** Goal of the exercise **
Can you switch "footer" to "page bottom" in the lines starting with the line with "Task: Open the infokerala.org hyperlink" and going on through the line with "Action: [x=58, y=203]", changing nothing else and giving back only those lines?
━━━ Available records
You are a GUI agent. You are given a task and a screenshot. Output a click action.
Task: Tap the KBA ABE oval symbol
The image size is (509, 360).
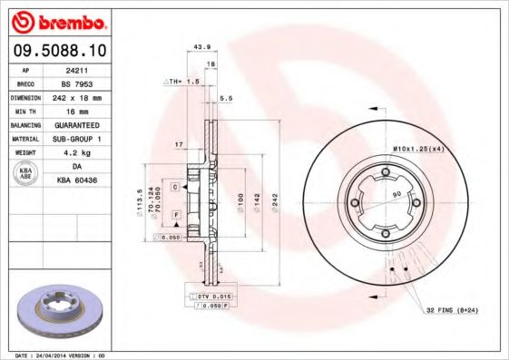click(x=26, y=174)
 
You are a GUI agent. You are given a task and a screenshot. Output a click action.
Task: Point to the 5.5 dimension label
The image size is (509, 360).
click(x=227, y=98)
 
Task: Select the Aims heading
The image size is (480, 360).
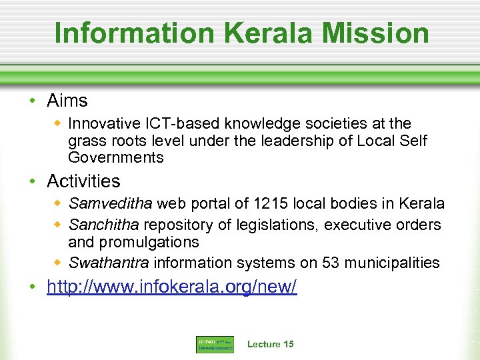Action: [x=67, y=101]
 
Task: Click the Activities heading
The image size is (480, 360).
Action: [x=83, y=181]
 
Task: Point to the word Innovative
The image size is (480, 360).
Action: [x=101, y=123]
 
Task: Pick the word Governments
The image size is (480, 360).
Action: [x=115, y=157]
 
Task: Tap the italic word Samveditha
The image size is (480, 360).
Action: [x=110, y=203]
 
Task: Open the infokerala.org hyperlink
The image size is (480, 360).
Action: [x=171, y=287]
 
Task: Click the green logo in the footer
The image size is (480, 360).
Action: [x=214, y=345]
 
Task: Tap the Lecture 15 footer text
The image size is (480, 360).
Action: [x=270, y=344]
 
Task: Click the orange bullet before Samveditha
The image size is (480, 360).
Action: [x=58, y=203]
━━━━━━
━━━ Available records
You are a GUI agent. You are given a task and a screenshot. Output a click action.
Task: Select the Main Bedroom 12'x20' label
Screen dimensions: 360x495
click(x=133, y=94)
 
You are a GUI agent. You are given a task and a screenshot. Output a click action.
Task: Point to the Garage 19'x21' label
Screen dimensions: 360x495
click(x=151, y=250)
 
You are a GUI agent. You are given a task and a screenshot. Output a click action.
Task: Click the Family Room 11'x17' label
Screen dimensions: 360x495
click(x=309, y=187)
━━━━━━
━━━ Available records
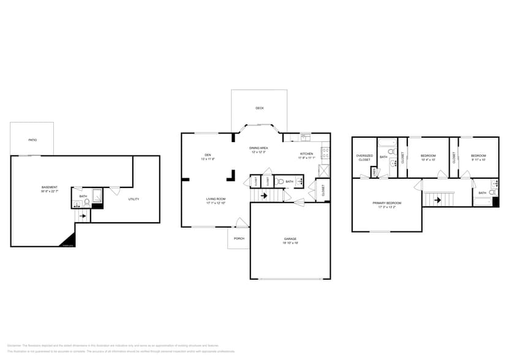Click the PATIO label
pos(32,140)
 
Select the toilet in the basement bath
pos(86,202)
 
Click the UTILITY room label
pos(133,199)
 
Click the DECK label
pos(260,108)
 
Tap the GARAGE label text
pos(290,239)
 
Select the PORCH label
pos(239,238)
━━━━━━
** Answer to the exercise **
Task: Open the infokerala.org hyperlink
The image size is (480, 360).
Action: [x=171, y=287]
 
Task: Click the green logo in the page bottom
The image size is (480, 360).
Action: [x=214, y=345]
 
Task: Tap the Lecture 15 page bottom text
The image size is (480, 360).
Action: [x=270, y=344]
 
Task: Click the orange bullet before Samveditha
The image size is (480, 360).
Action: [x=58, y=203]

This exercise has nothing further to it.